Search the data for the word "will" and copy out every line that has it.

*** Opening of Exercise data ***

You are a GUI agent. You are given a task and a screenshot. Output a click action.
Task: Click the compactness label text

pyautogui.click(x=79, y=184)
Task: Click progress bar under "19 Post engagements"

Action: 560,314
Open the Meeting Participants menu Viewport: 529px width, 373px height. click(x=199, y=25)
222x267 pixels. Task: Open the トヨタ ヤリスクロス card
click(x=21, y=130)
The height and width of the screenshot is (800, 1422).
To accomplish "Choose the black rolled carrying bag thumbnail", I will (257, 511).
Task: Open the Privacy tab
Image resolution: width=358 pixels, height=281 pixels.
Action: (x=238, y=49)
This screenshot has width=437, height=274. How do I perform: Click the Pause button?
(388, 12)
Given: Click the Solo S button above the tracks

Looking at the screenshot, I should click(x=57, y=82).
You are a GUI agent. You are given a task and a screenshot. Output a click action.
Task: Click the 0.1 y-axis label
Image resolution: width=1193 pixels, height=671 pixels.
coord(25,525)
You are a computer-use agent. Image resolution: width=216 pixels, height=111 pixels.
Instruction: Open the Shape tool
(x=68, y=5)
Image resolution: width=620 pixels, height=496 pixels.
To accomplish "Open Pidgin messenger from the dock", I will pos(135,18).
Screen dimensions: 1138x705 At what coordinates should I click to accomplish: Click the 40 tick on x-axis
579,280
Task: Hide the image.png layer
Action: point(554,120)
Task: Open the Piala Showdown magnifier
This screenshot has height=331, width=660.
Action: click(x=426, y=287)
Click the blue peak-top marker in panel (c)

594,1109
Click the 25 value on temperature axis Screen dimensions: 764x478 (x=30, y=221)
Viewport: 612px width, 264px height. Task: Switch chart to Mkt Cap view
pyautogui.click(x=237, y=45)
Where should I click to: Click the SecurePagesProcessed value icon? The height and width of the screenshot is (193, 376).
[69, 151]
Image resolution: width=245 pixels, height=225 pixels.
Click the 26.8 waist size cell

*** Close of Exercise data ***

-- Output below --
To accomplish "Choose the black rolled carrying bag thumbnail", I will (257, 511).
To accomplish "Open Pidgin messenger from the dock", I will pos(135,18).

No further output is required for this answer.